In His instructions for building the Ark, God told Noah to “set the door of the Ark in its side” (Genesis 6:16).1 The Ark had only one door to pass through to escape God’s terrible judgment. By faith, Noah and his family entered the Ark. Once they were all inside, the Lord shut them in (Genesis 7:16).
What is significant about God shutting the door of the Ark? It provides a wonderful demonstration of the twin truths of man’s responsibility and God’s sovereignty that we see throughout Scripture.
After God shut the door, the time of judgment arrived. Only those who had gone through the doorway would be saved; no one else could enter.
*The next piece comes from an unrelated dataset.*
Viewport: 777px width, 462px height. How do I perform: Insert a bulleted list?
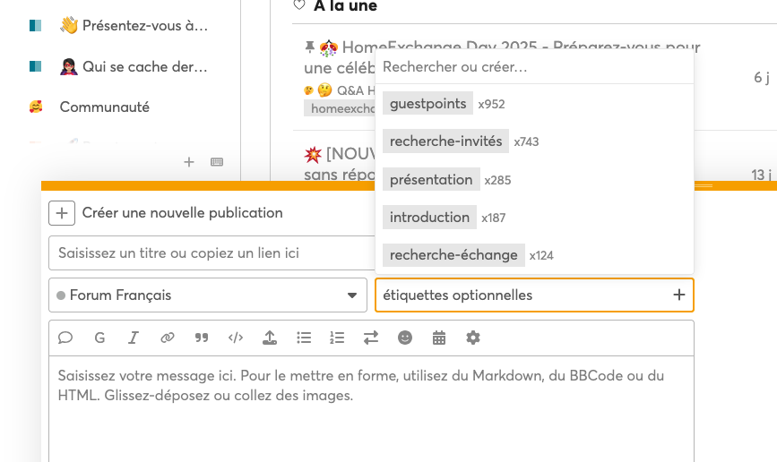click(304, 338)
Noah and his family had to obey God’s command to build and then enter the Ark for salvation—but it was God who had commanded the Ark to be built as the means of Noah’s family being saved in this time of judgment.
The Ark pictures salvation in Jesus Christ, our “Ark” of salvation. Jesus said “I am the door. If anyone enters by Me, he will be saved” (John 10:9).
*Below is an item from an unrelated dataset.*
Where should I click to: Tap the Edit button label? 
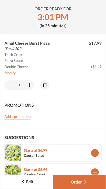[30, 182]
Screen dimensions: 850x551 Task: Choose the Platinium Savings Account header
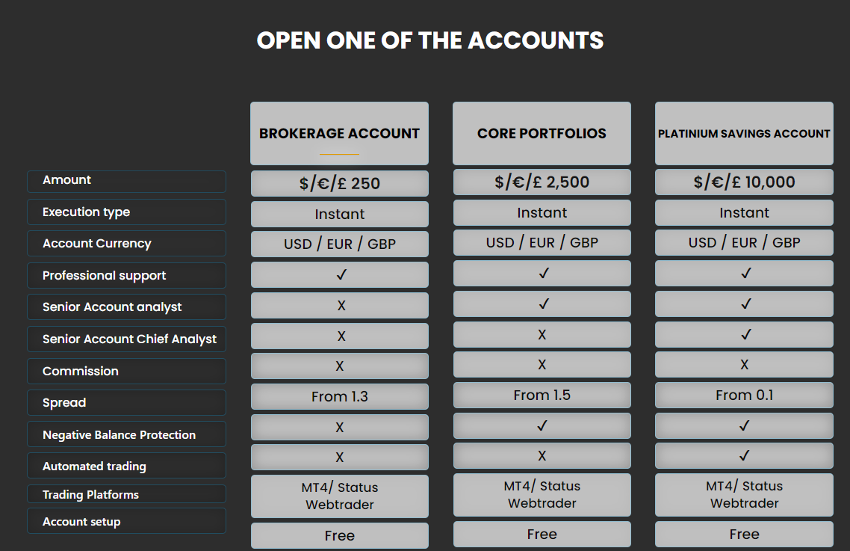744,134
The Bible makes it clear that we are “dead in trespasses and sins” (Ephesians 2:1). Nothing we can do can save us from our sin and its consequence of eternal separation from God. But the Bible also tells us that if we confess with our mouth the Lord Jesus and believe in our heart that God has raised Him from the dead, we will be saved (Romans 10:9). It is “by grace you have been saved through faith, and that not of yourselves; it is the gift of God” (Ephesians 2:8). Nothing we can do will save us from our sin—salvation is all of God. Yet our responsibility is to go through the doorway (Jesus), and God will save us.
How do we put all this together? Can we, as finite humans, ever understand the ways of an infinite God? Only God can bring man’s responsibility and His sovereignty perfectly together. We need to live with this tension and accept it—it is what God’s Word teaches.